* [Material supplied]:
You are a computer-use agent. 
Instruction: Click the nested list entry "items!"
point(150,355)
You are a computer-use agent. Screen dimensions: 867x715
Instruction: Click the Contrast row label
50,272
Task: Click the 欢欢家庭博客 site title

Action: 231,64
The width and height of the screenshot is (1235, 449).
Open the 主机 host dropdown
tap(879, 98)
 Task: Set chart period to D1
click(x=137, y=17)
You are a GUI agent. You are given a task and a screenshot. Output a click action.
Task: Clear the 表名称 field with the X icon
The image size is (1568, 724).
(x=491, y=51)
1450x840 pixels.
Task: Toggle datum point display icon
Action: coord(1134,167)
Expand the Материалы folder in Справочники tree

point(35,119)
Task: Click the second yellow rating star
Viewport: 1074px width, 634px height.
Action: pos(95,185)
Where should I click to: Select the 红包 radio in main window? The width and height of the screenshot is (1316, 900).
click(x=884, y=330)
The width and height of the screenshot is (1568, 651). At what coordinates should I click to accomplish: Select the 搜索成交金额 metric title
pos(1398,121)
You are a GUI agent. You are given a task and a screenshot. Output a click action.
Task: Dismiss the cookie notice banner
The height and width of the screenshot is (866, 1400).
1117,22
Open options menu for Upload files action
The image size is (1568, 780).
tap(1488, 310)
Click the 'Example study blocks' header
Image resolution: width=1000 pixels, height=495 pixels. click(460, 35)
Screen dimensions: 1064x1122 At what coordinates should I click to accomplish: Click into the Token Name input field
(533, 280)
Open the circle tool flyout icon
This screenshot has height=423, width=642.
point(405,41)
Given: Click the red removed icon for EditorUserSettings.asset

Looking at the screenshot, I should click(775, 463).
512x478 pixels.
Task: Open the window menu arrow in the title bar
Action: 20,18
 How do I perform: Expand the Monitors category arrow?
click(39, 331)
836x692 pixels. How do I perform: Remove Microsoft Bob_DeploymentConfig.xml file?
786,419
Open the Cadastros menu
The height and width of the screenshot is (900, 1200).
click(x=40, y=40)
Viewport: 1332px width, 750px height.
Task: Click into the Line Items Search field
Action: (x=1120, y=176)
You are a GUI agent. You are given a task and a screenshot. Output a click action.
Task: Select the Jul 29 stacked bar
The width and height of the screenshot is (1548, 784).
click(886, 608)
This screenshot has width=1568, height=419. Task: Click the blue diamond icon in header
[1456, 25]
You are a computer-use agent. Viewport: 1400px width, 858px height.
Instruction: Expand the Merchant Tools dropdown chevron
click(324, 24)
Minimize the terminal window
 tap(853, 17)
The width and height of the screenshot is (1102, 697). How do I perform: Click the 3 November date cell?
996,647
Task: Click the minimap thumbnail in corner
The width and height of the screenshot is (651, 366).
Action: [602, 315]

* [Problem requirements]: The line containing "Task: Clear the 表名称 field with the X icon" marks the end. Please print exactly every line from the top of the data to it, both included, and nothing more.

* [Answer for this exercise]:
You are a computer-use agent. 
Instruction: Click the nested list entry "items!"
point(150,355)
You are a computer-use agent. Screen dimensions: 867x715
Instruction: Click the Contrast row label
50,272
Task: Click the 欢欢家庭博客 site title

Action: 231,64
The width and height of the screenshot is (1235, 449).
Open the 主机 host dropdown
tap(879, 98)
 Task: Set chart period to D1
click(x=137, y=17)
You are a GUI agent. You are given a task and a screenshot. Output a click action.
Task: Clear the 表名称 field with the X icon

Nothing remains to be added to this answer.